OUR SMALL HERD

Our four boys came from Ardo Alpacas in Aberdeenshire. We are not alpaca breeders and have our boys purely as pets. Our experience is that you don't need to be a breeder and that a 'batchelor herd' can give much pleasure to the owner. We have 8 acres including our big garden and grazing for the boys, 15 miles north of Inverness, Scotland.
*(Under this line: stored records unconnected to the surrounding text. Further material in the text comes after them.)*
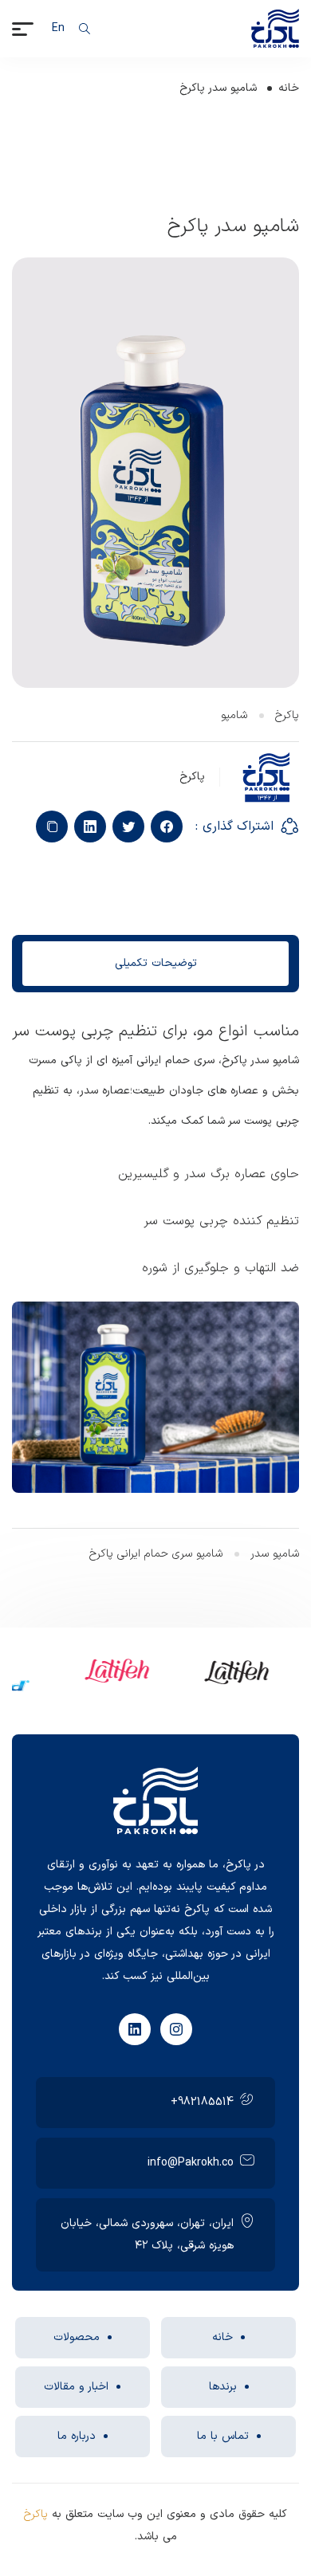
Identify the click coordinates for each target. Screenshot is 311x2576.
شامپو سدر (274, 1553)
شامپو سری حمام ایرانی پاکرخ (155, 1553)
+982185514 (202, 2102)
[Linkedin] (135, 2029)
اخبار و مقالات (76, 2386)
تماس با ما (223, 2436)
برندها (223, 2386)
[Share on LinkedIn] (90, 826)
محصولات (76, 2337)
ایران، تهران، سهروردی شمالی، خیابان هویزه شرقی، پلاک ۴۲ (147, 2234)
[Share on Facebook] (167, 826)
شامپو (234, 715)
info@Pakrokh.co (191, 2162)
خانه (288, 88)
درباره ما (76, 2436)
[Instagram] (176, 2029)
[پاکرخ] (275, 28)
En (58, 28)
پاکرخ (287, 715)
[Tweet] (128, 826)
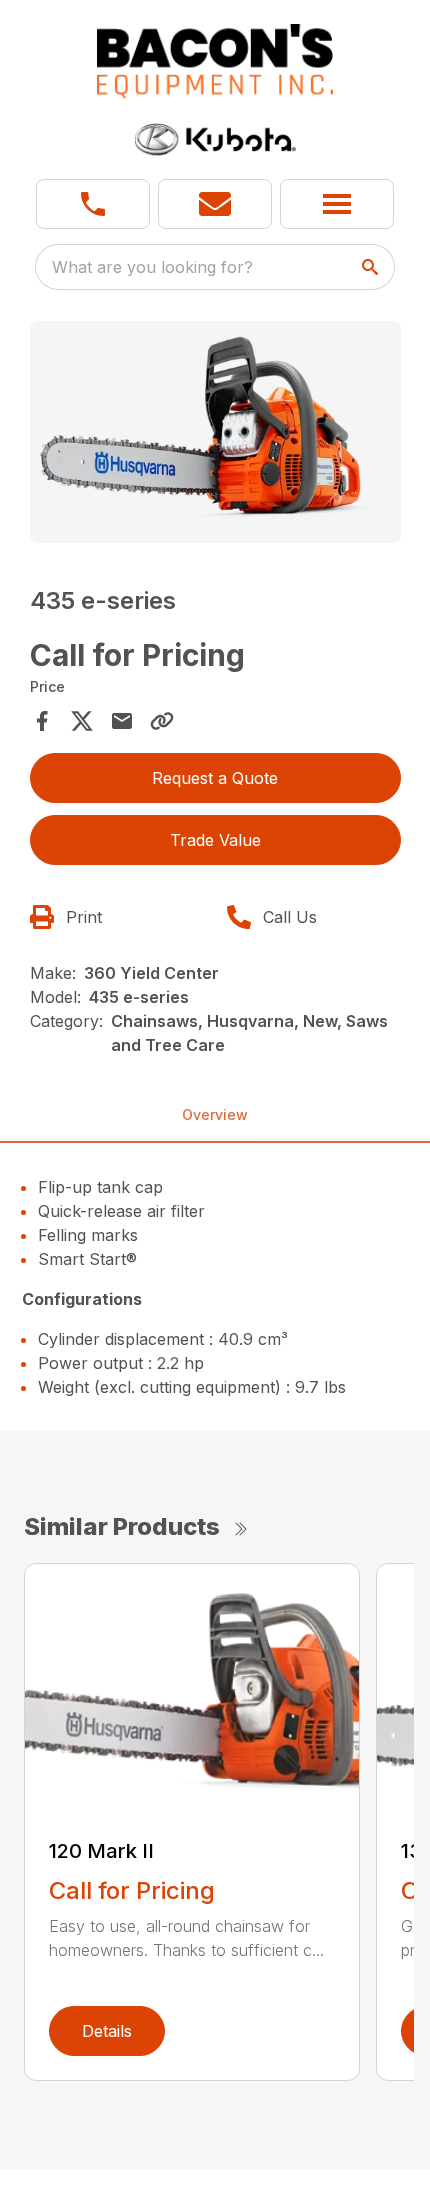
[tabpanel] (215, 435)
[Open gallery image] (215, 432)
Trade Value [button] (215, 840)
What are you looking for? (152, 267)
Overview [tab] (215, 1114)
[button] (93, 204)
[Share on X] (82, 721)
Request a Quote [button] (215, 778)
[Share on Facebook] (42, 721)
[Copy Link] (162, 721)
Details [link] (107, 2031)
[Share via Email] (122, 721)
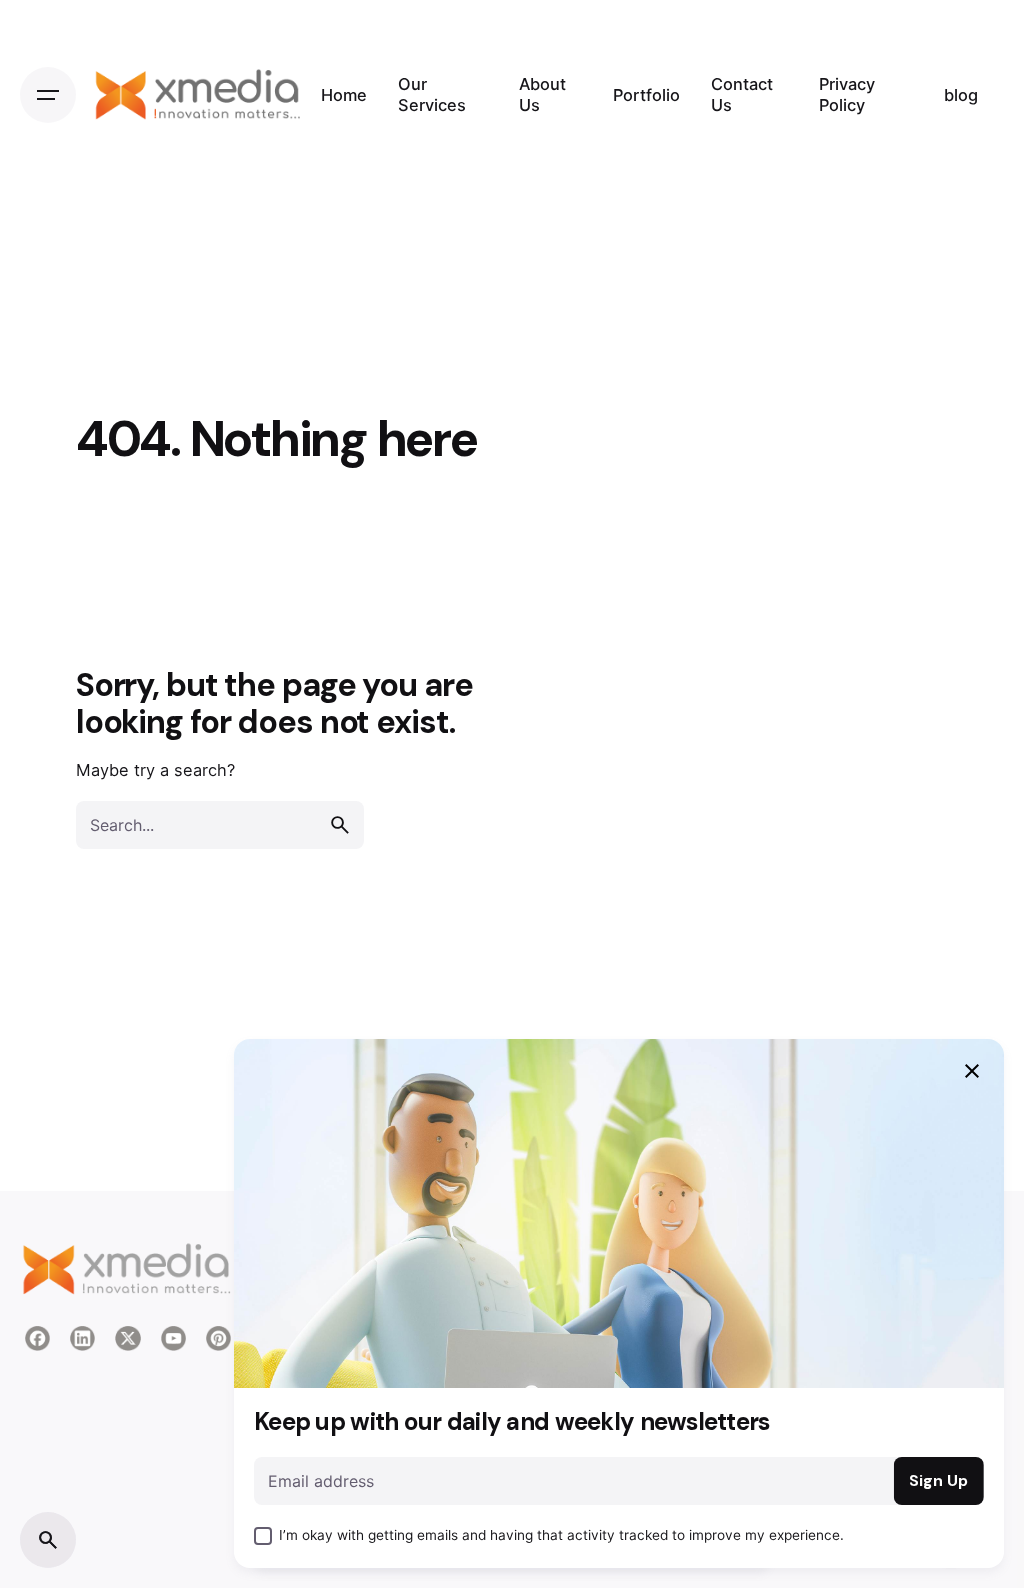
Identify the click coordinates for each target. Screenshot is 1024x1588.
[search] (340, 825)
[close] (972, 1071)
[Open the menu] (48, 95)
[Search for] (220, 825)
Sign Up (938, 1481)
I spin, knit, felt and crochet with the fleece from the boys.

Clicking!!

Just a reminder that clicking on (most) of the photos will show them greatly enlarged.

Sunday, 19 August 2012

Lying low

Here's a sharp contrast in colours with Wee Eck in front and Fergus next to him and Rufus looking in the opposite direction.  This Eck/Fergus configuration is different for these two because normally Fergus will not let Eck anywhere near him.  However, the reason that the boys are lying down is because there was a very strong wind blowing with extra strong gusts, despite the lovely sunshine.  We know that the boys get startled by gales or gusty wind, it's as if they don't understand what this 'thing' is which is pushing them!
Fyta has also gone to ground with /Fidget in the background.
Gaucho
Fidget loves the sand pit!
One boy not lying down is Faro, he's on his feet and checking what is going on in the paddock.  He looks a bit confrontational, but he's not at all and is a lovely boy and excellent sentry.
We have a place in the garden where we keep 'spares' of some plants.  Here are Acanthus (Bear's Breeches) at the front,  the bright red flowers of the Crocosmia (Lucifer) behind,  Astilbe to the left with a white Buddleia in the background.
And finally...... in answer to the age old question, "If a bean's a bean - whats a pea?" Answer -  "A relief" !  (It's all in the spelling!)  At last the peas are swelling and mostly ready for picking.  Usually we end up with buckets of pods and the blanched peas then fill the freezers ready for winter (really good value veg!)  The dwarf beans and broad beans are now ready as are the carrots and onions - a lovely time of year!

3 comments:

  1. It must be lovely to eat your own grown veggies. We often talk about a veg patch, but I think it's going to have to wait till we retire and have more time.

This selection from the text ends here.